On March 18, 2024, the Miami Dolphins signed Fuller to a two–year, $15 million contract that included a signing bonus of $10 million. He entered training camp projected to be the No. 2 starting cornerback, but faced competition from Kader Kohou. Head coach Mike McDaniel named him a starting cornerback to begin the season, alongside No. 1 starting cornerback Jalen Ramsey.

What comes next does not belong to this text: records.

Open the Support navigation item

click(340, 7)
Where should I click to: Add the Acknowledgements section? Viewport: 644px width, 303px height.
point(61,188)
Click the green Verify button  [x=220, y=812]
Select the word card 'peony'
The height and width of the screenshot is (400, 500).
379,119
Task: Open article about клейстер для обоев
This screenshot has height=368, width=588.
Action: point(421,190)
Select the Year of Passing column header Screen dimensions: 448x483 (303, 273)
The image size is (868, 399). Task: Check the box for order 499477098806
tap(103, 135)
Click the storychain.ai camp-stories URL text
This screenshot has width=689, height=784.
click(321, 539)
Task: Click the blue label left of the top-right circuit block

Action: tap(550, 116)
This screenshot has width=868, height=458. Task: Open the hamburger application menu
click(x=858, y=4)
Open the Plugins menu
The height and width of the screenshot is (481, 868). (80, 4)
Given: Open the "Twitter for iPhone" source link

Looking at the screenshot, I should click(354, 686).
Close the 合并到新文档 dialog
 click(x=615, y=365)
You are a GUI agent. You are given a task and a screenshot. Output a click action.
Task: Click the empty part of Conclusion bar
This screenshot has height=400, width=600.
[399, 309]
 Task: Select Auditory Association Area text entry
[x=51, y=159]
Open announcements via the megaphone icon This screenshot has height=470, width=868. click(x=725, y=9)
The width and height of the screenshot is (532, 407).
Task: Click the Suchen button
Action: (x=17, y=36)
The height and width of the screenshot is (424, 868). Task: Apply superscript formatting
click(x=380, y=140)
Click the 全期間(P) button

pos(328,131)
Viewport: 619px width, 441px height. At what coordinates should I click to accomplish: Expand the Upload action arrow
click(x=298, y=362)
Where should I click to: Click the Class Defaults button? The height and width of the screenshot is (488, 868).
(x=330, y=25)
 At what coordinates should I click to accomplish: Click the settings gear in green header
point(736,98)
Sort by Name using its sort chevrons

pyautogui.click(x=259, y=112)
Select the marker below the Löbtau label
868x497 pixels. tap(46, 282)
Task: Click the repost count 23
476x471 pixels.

On September 22, 2024, Fuller made three combined tackles (two solo) and made one pass deflection before exiting in the second quarter of a 3–24 loss at the Seattle Seahawks after sustaining a concussion. He subsequently remained in concussion protocol and was inactive for the Dolphins' 12–31 loss to the Tennessee Titans in Week 4. In Week 7, he collected a season-high seven combined tackles (five solo) during a 10–16 loss at the Indianapolis Colts. In Week 10, Fuller made five combined tackles (four solo), a pass deflection, and a fumble recovery before exiting during the third quarter of a 23–15 victory at the Los Angeles Rams. Due to this incident being his second concussion in less than two months, Fuller was kept in concussion protocol and remained sidelined for three games (Weeks 11–13). He finished the 2024 NFL season with 50 combined tackles (37 solo), seven pass deflections, and one fumble recovery in 11 games and 11 starts. He received an overall grade of 66.2 from Pro Football Focus in 2024, ranking 75th among 222 qualifying cornerbacks.

====2025====
On February 14, 2025, the Miami Dolphins officially released Fuller.

===Detroit Lions===
On October 14, 2025, Fuller signed with the Detroit Lions' practice squad. On October 27, he was released by the Lions.

==Personal life==
Fuller's three older brothers, Vincent, Corey and Kyle, all played college football at Virginia Tech and in the NFL as well.